The cultural gap left by decades of relative isolation makes life harder
for some fashion cuentapropistas but, for others, it is a business
opportunity in Cuba’s close-knit and underdeveloped fashion industry.

Juan Carlos Urquiola, a former model himself, trains aspiring models in
his school, La Academia de Modelaje de Actuar. Besides coaching his
students on walking, posing and how to wear a dress or a suit, “a big
part of it is teaching them how to act properly and telling them that
the world of fashion is different. Once they enter it, things will
change and they won’t think the same way as some of their friends from
their neighbourhoods,” says Urquiola, who is in charge of castings for
major cultural events like the state-sponsored FIMAE, a convention for
the fashion, furniture and interior industries, which will take place in
Havana in June.

The Seeds of Brand Awareness

“With all the recent changes, people sometimes look at Cuba and sort of
think that we were completely shut off from the world before, which
isn’t true,” says González, who believes that affordable multinational
brands do have a future in the market. Fast fashion brands such as
Mango, Benetton and Zara have brand recognition because their
merchandise can be found at state owned stores — apparently via
intermediaries. Meanwhile, branded clothing has long been available from
vendors in Havana’s famous black markets, like La Cuevita.

A young population is also readily influenced by Cuban rappers and
baseball players who may be seen sporting designer brands. “The regetón
singers who make a lot of money and travel [abroad] are kind of like the
role models for a lot of young people. They go out and buy Gucci and D&G
and Armani, and those young people see them and regard them as the best
dressed people. So some recognise these brands,” says Rius.

A more recent phenomenon called El Paquete (“the package”) is rapidly
increasing Western brand awareness in Cuba through entertainment. A
weekly compilation of US and other foreign television shows, series,
movies and fashion magazines are delivered to Cubans’ homes on a hard
drive or USB disk for the equivalent of US $2 to $5. Although illegal,
it has been largely tolerated by the government and, according to some
estimates, reaches around 70 percent of the population.
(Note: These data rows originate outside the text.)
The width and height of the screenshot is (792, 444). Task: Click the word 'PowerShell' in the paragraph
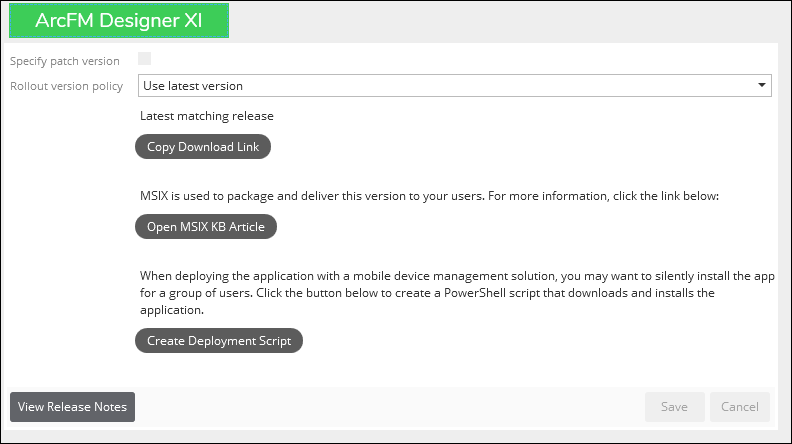[x=475, y=293]
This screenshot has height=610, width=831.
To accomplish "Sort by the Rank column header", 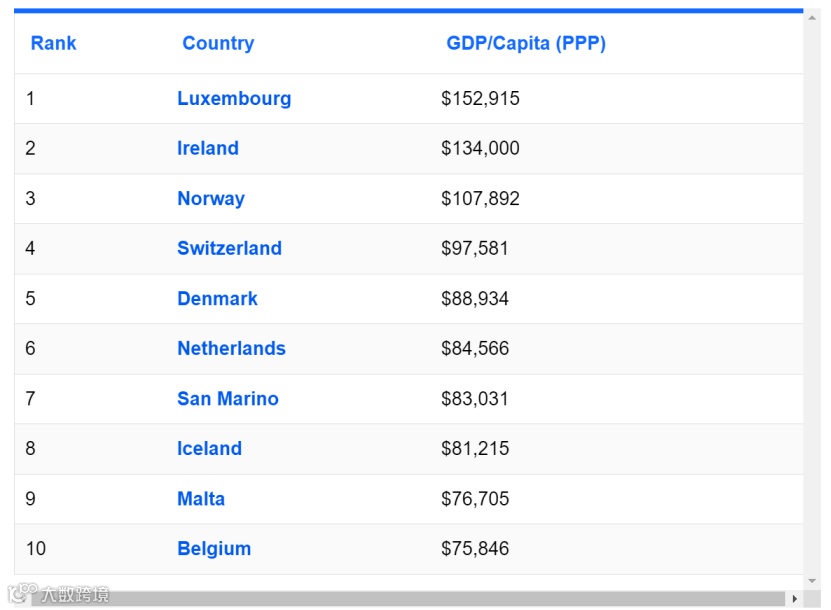I will point(53,43).
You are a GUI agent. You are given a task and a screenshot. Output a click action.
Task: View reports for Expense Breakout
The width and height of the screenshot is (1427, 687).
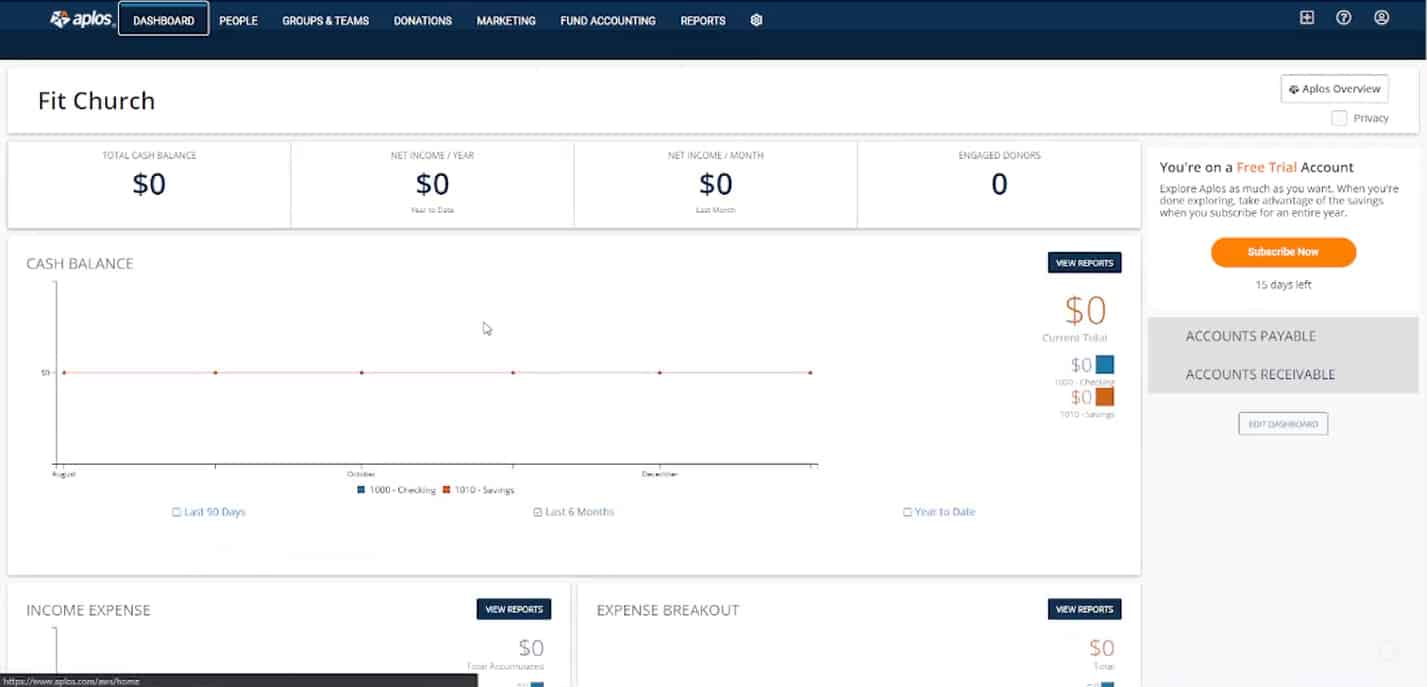pos(1084,608)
Hugo Cancio is the Cuban-American entrepreneur who founded Fuego
Enterprises and OnCuba, two widely distributed Cuban media outlets. He
sees El Paquete as an important indicator of changing tides in Cuba.
“Cubans…are now starting to know how people dress abroad [and] worry
about their personal image and [how] they improve it. So when you have
family members bringing a gift [from abroad] they might say…bring me
some Calvin Klein Jeans or some Gucci,” Cancio explains.
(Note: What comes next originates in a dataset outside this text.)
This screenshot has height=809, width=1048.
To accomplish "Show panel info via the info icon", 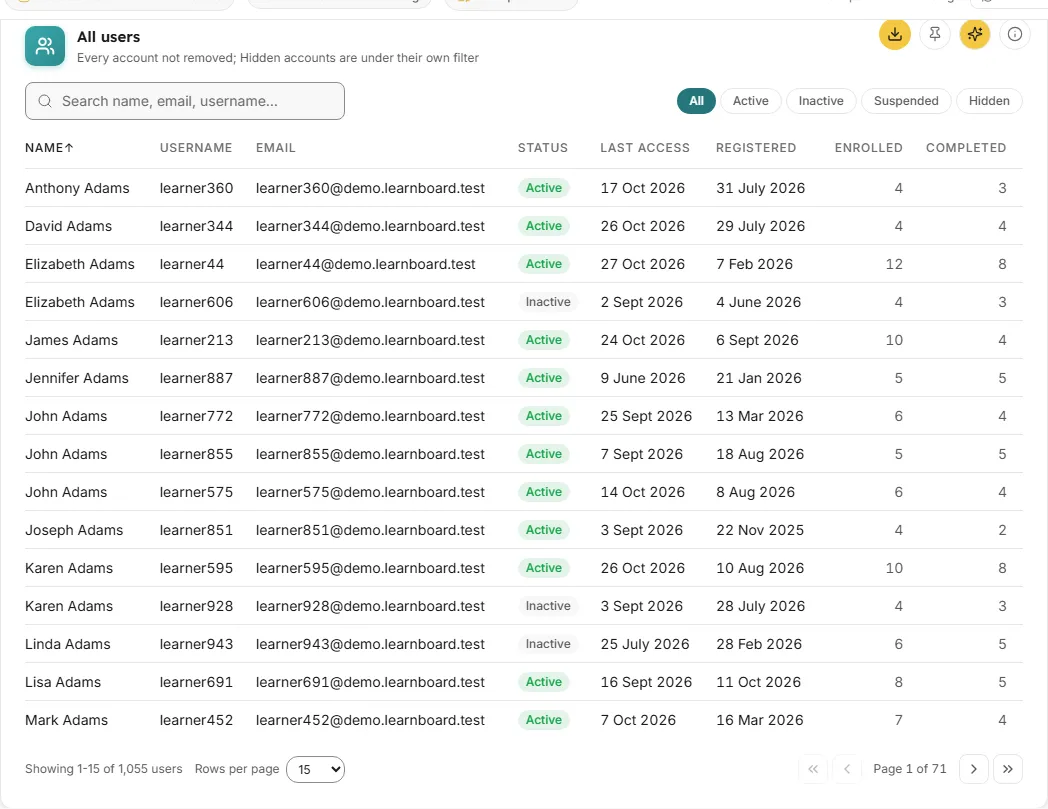I will pyautogui.click(x=1015, y=34).
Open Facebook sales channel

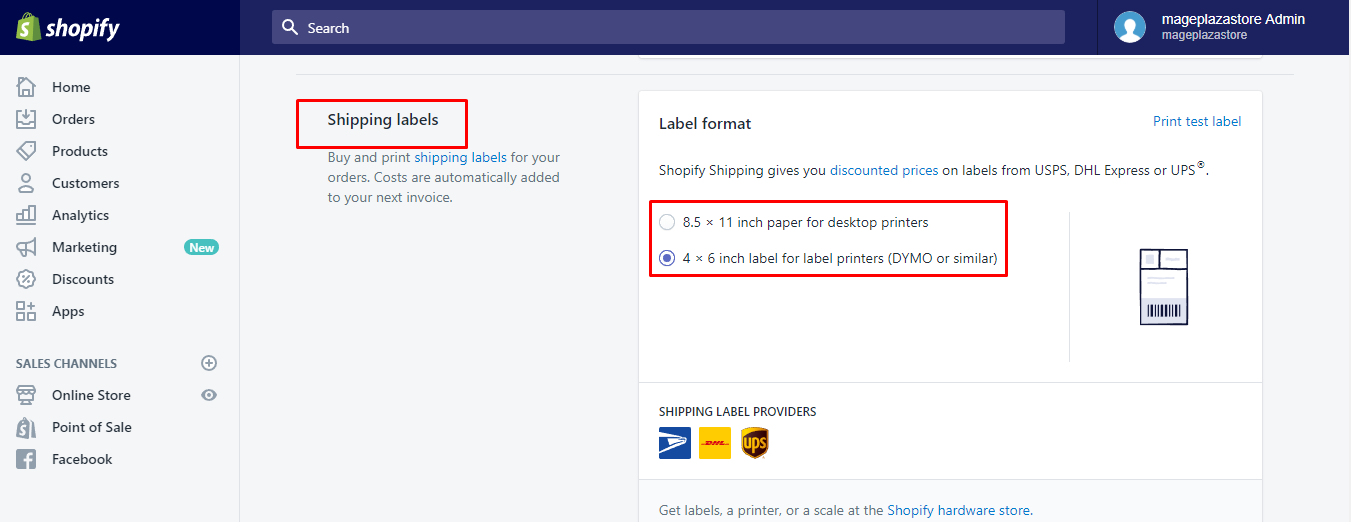click(82, 459)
Cancio describes a “completely new Cuba” of private businesses,
restaurants and bars, the majority of which procure investment from the
Cuban diaspora abroad, returnees or relatives and friends in places like
Miami whose families fled Cuba in earlier years. This new commercial
atmosphere is one where ambitious local cuentapropistas like Vargas,
Rius and González are now able to build small but substantial businesses
despite the many barriers they face.

Continued progress is dependent on foreign investment, market
liberalisation, rising wages, retail and infrastructure development and
economic growth — none of which is a foregone conclusion in this new
Cuba. With Cuban leader Raúl Castro expected to step down in 2018, it
creates further uncertainty not only for the pace of domestic reforms
but also for Cuba’s complex, evolving relationship with the United
States and the halo effect of its international partners.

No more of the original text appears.